Return the entries below exactly, starting at the line that contains "Identify the location" and ending at the line that contains "(574, 1116).", with both lines included. Omit the pictures from your answer.

# INFORMATION GIVEN
┌──
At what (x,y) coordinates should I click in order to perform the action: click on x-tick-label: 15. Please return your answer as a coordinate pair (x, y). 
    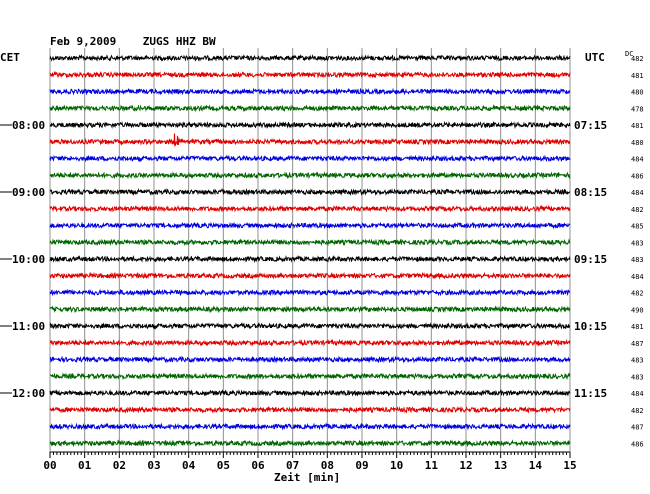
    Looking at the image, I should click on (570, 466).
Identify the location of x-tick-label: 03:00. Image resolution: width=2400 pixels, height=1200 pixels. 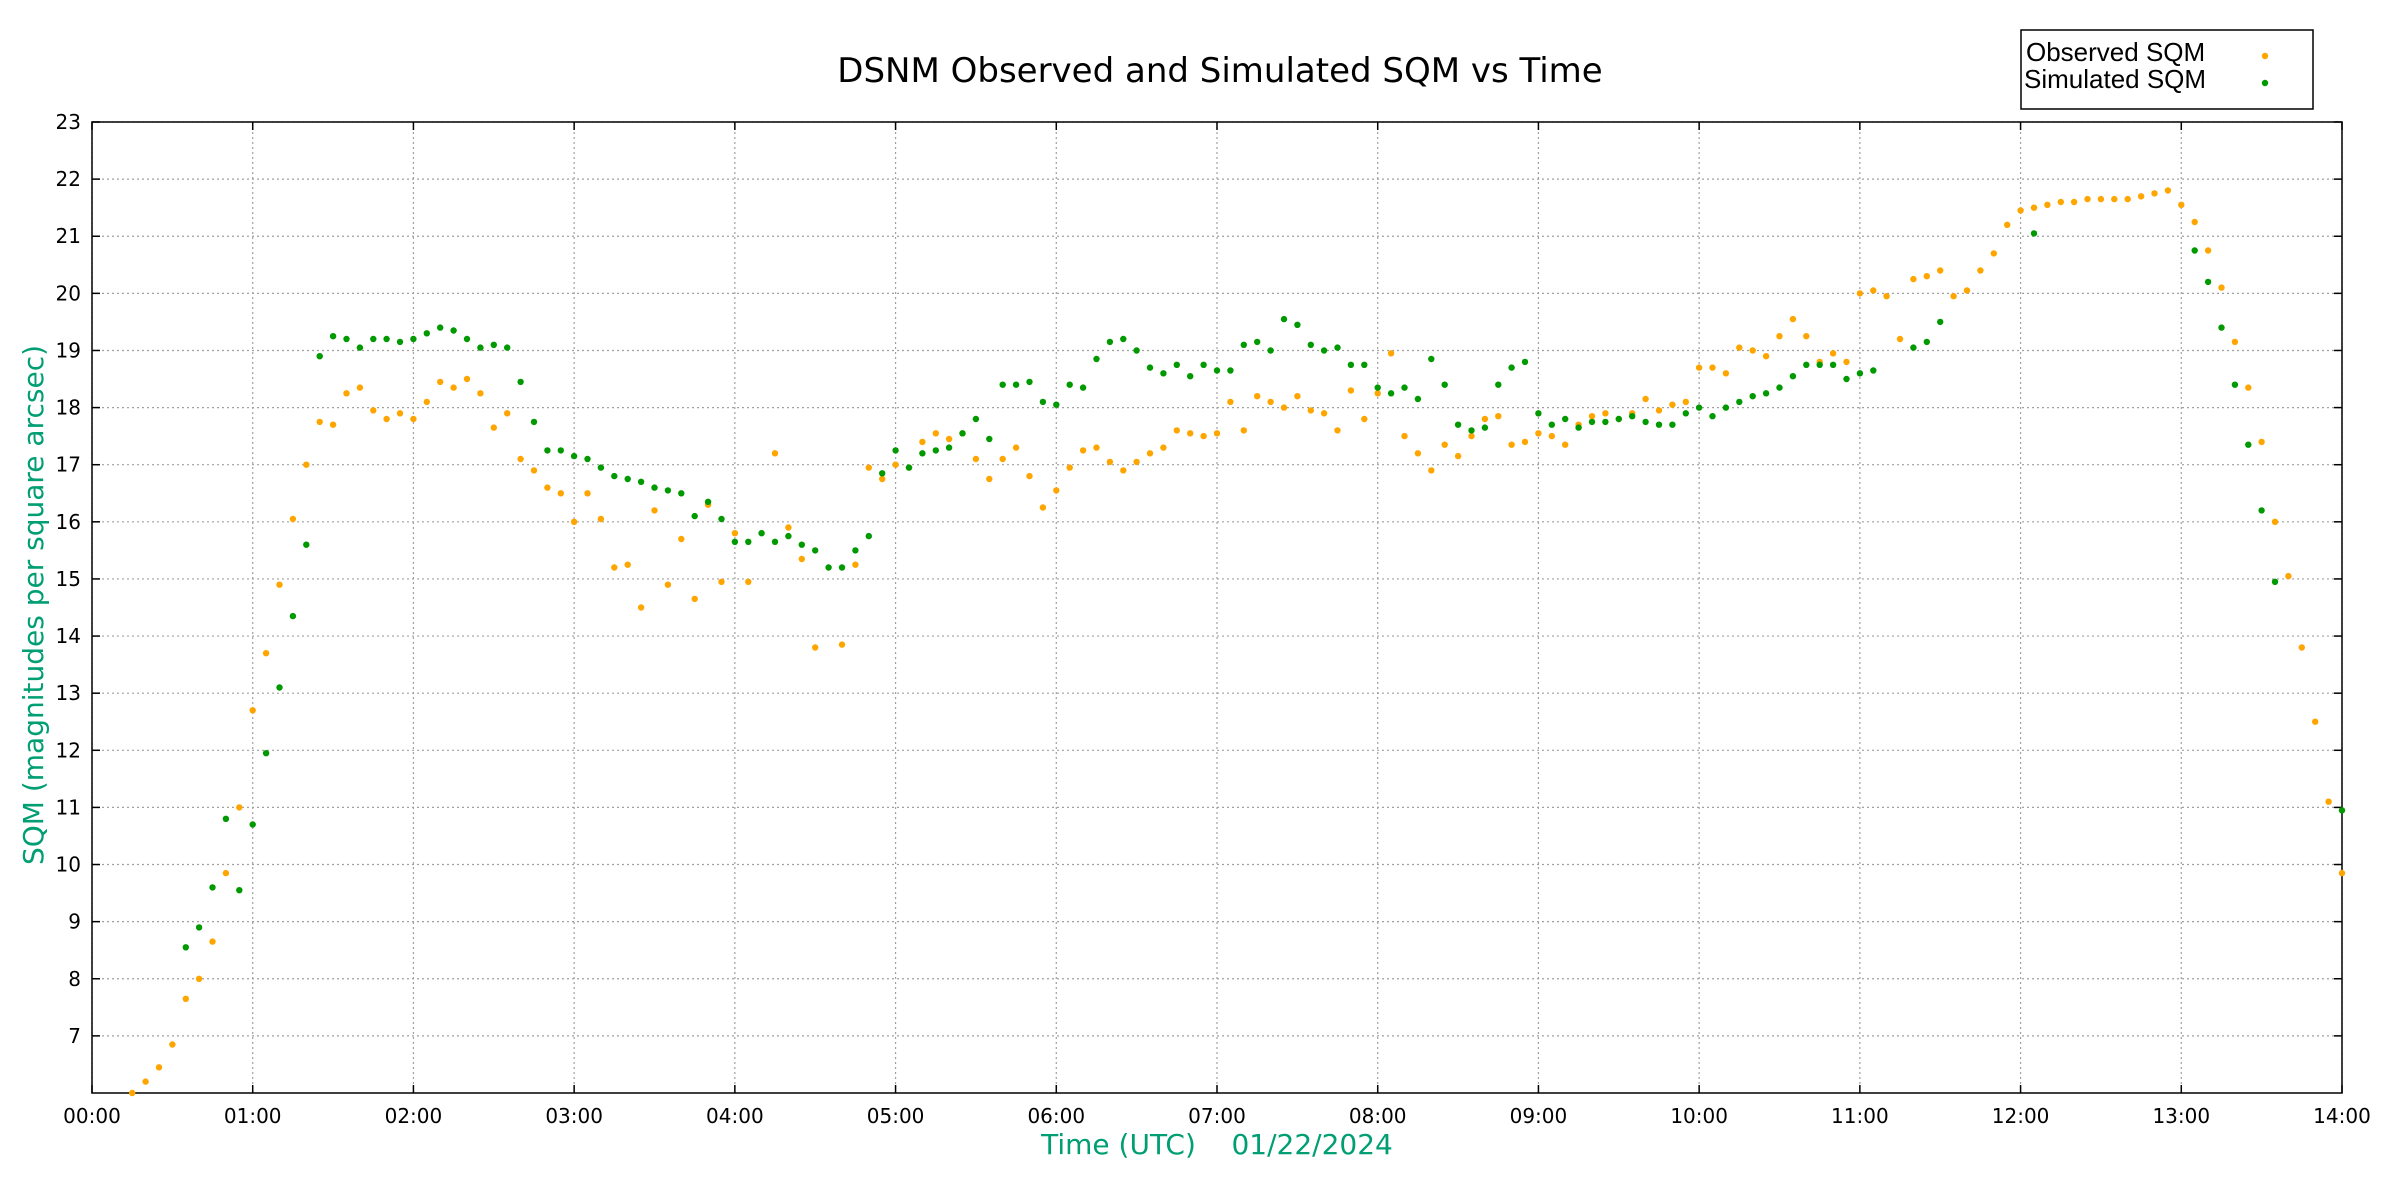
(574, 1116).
└──
┌──
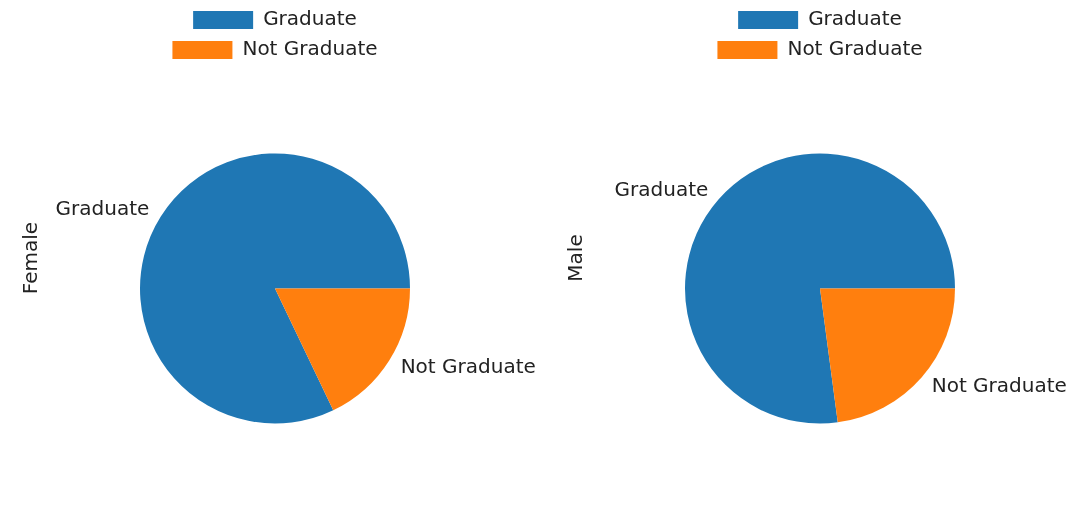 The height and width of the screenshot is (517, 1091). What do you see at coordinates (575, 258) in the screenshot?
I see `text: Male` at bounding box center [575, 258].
└──
┌──
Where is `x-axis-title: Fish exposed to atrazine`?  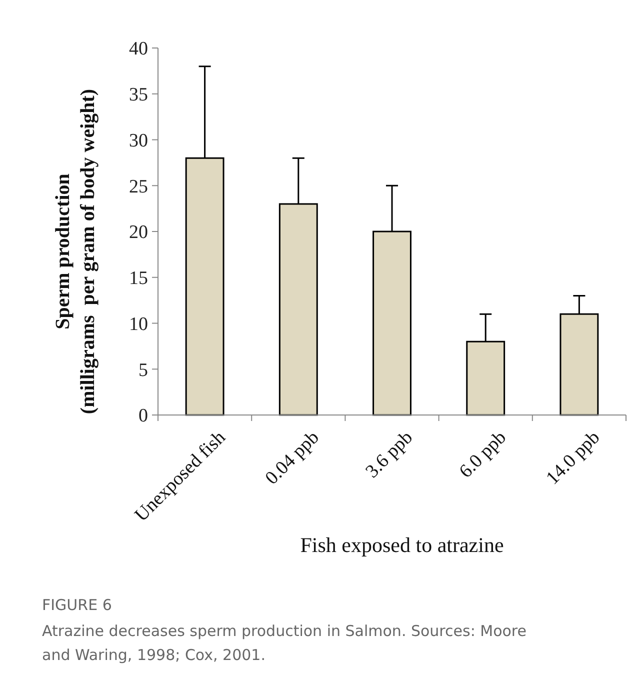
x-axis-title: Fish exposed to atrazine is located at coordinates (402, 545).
└──
# RESULT OF THE TASK
Identify the location of x-tick-label: 03:00. Image resolution: width=2400 pixels, height=1200 pixels. 
(574, 1116).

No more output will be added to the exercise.